As far as I can tell, what got everybody’s attention were large scale systemic problems in the institutions that underpin the economy, which forced governments to take action and start telling companies what to do.
Added to this were some big global crises. Although the world always seems to have some form of global threat to confront, of late there are several that have added a new sense of urgency. Until this year, terrorism dominated, but now climate change is well and truly ‘front of mind’.
PricewaterhouseCooper’s survey of more than a 1,000 CEOs worldwide appears to indicate, however – and perhaps not surprisingly – that operational risks like skills shortages and regulatory burdens that directly affect profitability are what is keeping company heads up at night.
But even though that survey only came out in the last month, I suspect if they took it again now, that threat of climate change would rank significantly higher.

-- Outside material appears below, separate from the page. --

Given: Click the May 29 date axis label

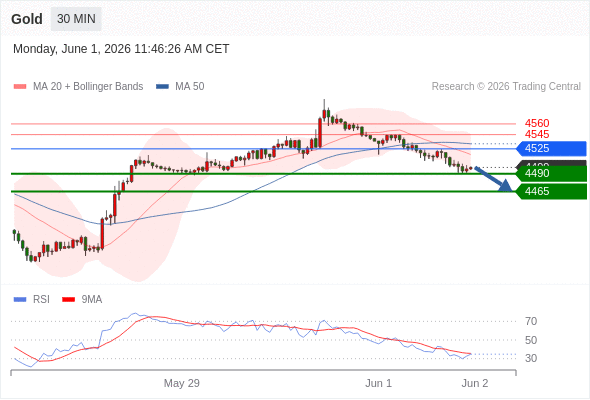Looking at the screenshot, I should tap(182, 383).
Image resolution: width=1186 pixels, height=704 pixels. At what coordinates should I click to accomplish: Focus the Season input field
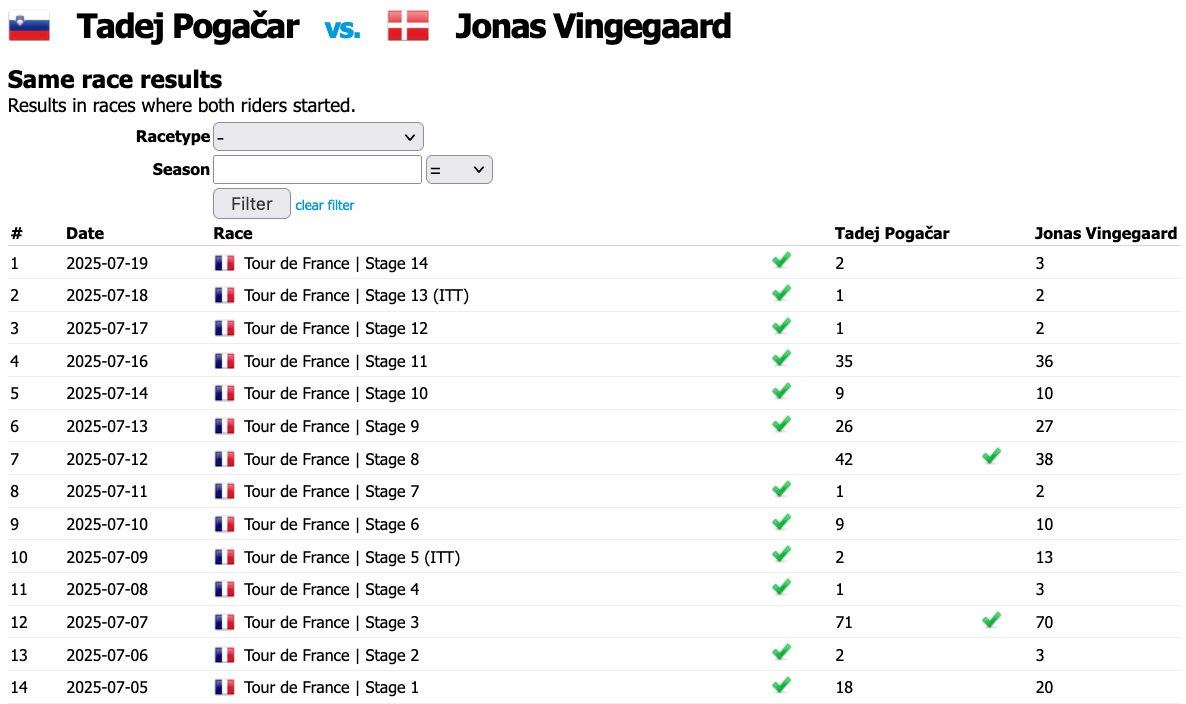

This month, the evidence was handed down from the Intergovernmental Panel on Climate Change (IPCC) that there is a 90 per cent probability that we are the ones largely responsible.
As PwC found, like the population in general, many companies are not so much ignoring the problem as overwhelmed by the enormity of dealing with it. In the short term, the costs of addressing the threat also appear to outweigh the benefits.
Until very recently, this was the view taken by Prime Minister John Howard, but, like the dire predictions for the climate, he appears to have reached his own ‘tipping point’ and realised that we have to drag ourselves out of the here and now and look at the consequences of our actions.
As always, though, he is leading from behind, with a host of business leaders, not to mention the electorate, several months ahead.
Perhaps this time Howard’s taken the lesson he learned from Paul Keating about not getting too far ahead of public sentiment beyond its logical bounds, but like risk, at least something as all-encompassing and vital as the atmosphere of the planet is now receiving the attention it deserves.